This story is over 5 years old.

Czytelnia

A ty na ile zaufasz muzykowi?

Crowdfunding wciąż jest popularny. Artysta prosi cię o kasę, a ty musisz się tylko zastanowić, czy na pewno warto mu ją dać. Koniec końców decydujesz się zaufać i cierpliwie wyczekujesz produkcji, na którą się "złożyłeś".

W polskim muzycznym światku już kilka osób skorzystało z takiej możliwości, czego najlepszym przykładem będzie debiutancki album Eskaubei i kwartetu Tomka Nowaka "Będzie Dobrze". Znakomita płyta, jedna z najlepszych w 2015 roku, zdobywająca nagrody praktycznie wszędzie gdzie się tylko dało. Ludzie chcieli dobrej muzyki, "w ciemno" dali swoje pieniądze na jej nagranie, więc zespół się postarał i dostarczył kilkadziesiąt minut wrażeń. W taki oto sposób wszyscy są zadowoleni. Proste, prawda?

Reklama

Podobnie postąpiło krakowskie FLUE. Im też się udało zebrać odpowiednią sumę na nagranie płyty, która od kilku dni jest już dostępna dla słuchaczy.

Piotr Bolanowski

Album FLUE "Influence" powstawał wieloetapowo. Od spotkań na próbach i budowaniu zarysu numeru, stworzenia konkretnego aranżu, poprzez nagranie go w studio, postprodukcję, którą zajmował się Bolan i Plash, aż po mix i master, którym zajęli się Maciej Stach (Maq Records) oraz Eprom (Eprom Sounds Studio). Płyta składa się numerów nagranych całym składem z "żywymi bębnami", lecz także z brudnych hiphopowych produkcji Bolana i Plasha. Muzycznie album nawiązuje do tytułowej nazwy "Influence" oznaczającej wpływy, inspiracje. Zespół nie ograniczył się tylko do jednego gatunku muzycznego, dzięki czemu na płycie odnajdziemy dużą dawkę brudnego funku, hip-hopu, jazzu, disco.

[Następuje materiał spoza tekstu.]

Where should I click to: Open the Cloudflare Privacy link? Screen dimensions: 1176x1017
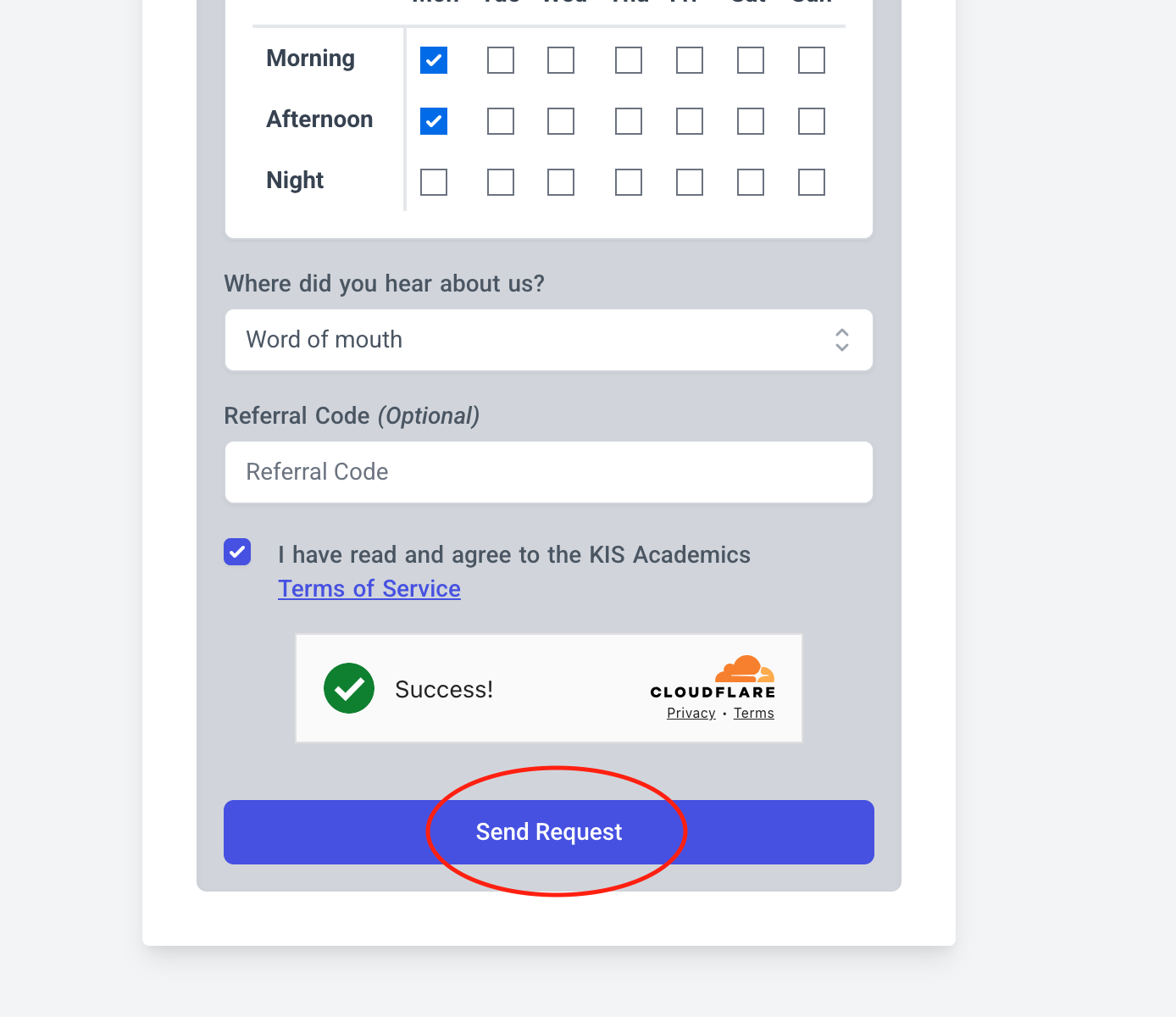[691, 714]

Zbiórka została przeprowadzona bardzo sprawnie. Zespół potrzebował pieniędzy na nagranie albumu, ale założył też sobie, że po przekroczeniu odpowiedniego progu pojawi się również winyl. Zaplanowali, że będzie im potrzebne 8000 zł i… udało się z nawiązką. Fani przekazali ponad 11 000 zł. Pozwoliło to nie tylko nagrać płytę, zaprosić znakomitych gości, ale i również poważnie zacząć myśleć nad klipem.

Marcin "Plash" Przeplasko

"Influence" to dwa lata naprawdę ciężkiej pracy, zwłaszcza ostatni rok, który spędziłem z Piotrkiem w jego, jak i w swoim mieszkaniu, pijąc hektolitry kawy, śpiąc po 4 godziny i ciągle coś zmieniając. Za oknem słońce, wakacje… ale nie u nas! My w swoich pieczarach kończyliśmy materiał produkcyjny (szacunek dla sąsiadów Piotrka, którzy znają materiał na wylot). Płyta nagrywana była na "setkę" dlatego przed nagraniami spędziliśmy naprawdę sporo czasu na próbach ćwicząc materiał i siedząc nad aranżami. Samo nagrywanie materiału szło w miarę gładko i zawsze było bardzo wesoło (jeśli ktoś zna nasze specyficzne poczucie humoru, to wie o co chodzi :)) Instrumentalnie dołączyli do nas: Jarek Kulik, który odpowiadał za perkusjonalia oraz Olaf Węgier ze swoim saksofonem. Wokalu w trzech numerach użyczył nam świetny raper z Atlanty - Audessey. Gdy zamknęliśmy nagrania, na naszej głowie zostało wszystko w związku z wydaniem płyty. Bardzo nam pomogła zbiórka na PolakPotrafi, bo mogliśmy zarejestrować jak i obrobić materiał tak jak chcieliśmy. Okładką zajął się Michał Suska, a zdjęcia na okładkę zrobił Gniewko Głogowski. Sporo osób pracowało z nami nad tą płytą i wszystkim bardzoooo dziękujemy! Efekt powinien być zadowalający!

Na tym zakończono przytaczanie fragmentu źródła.